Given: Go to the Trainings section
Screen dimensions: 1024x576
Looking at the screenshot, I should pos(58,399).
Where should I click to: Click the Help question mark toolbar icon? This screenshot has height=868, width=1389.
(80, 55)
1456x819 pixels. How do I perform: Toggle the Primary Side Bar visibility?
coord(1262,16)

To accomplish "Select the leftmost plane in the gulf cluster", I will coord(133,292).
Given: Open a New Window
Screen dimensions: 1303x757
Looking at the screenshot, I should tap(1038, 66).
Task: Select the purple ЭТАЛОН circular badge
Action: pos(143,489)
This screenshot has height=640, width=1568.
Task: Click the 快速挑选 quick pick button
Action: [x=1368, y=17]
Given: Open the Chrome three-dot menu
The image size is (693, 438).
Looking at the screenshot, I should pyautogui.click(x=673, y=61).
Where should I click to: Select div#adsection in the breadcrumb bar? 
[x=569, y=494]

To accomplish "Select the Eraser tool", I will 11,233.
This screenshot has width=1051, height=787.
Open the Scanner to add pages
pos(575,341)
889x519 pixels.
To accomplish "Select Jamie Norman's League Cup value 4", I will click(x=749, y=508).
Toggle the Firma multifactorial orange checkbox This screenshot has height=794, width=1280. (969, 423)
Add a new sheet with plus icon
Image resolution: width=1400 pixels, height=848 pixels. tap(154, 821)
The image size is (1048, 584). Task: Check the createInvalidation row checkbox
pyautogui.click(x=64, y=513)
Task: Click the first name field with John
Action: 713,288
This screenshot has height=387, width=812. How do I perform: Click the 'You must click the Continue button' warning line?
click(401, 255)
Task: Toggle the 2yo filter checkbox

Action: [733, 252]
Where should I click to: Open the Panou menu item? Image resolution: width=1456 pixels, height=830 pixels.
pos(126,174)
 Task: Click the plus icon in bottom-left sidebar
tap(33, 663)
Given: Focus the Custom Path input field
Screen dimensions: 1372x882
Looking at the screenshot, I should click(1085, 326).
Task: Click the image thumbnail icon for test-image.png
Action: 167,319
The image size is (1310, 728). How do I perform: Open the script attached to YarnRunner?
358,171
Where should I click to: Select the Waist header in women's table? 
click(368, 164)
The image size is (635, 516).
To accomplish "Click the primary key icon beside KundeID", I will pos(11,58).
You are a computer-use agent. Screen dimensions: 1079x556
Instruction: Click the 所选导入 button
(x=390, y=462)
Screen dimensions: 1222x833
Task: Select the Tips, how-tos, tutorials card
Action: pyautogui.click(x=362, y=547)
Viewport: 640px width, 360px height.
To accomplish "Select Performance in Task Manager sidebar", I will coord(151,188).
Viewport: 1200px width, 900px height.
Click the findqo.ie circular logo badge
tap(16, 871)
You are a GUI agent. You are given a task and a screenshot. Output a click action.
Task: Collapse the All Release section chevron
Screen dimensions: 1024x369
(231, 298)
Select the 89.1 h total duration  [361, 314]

> [PROBLEM STATEMENT]:
Could you reproduce the entries word for word, from the very first line through the line containing "I will coord(133,292)."?

> [WRITTEN REPLY]:
Given: Go to the Trainings section
Screen dimensions: 1024x576
Looking at the screenshot, I should pos(58,399).
Where should I click to: Click the Help question mark toolbar icon? This screenshot has height=868, width=1389.
(80, 55)
1456x819 pixels. How do I perform: Toggle the Primary Side Bar visibility?
coord(1262,16)

To accomplish "Select the leftmost plane in the gulf cluster", I will coord(133,292).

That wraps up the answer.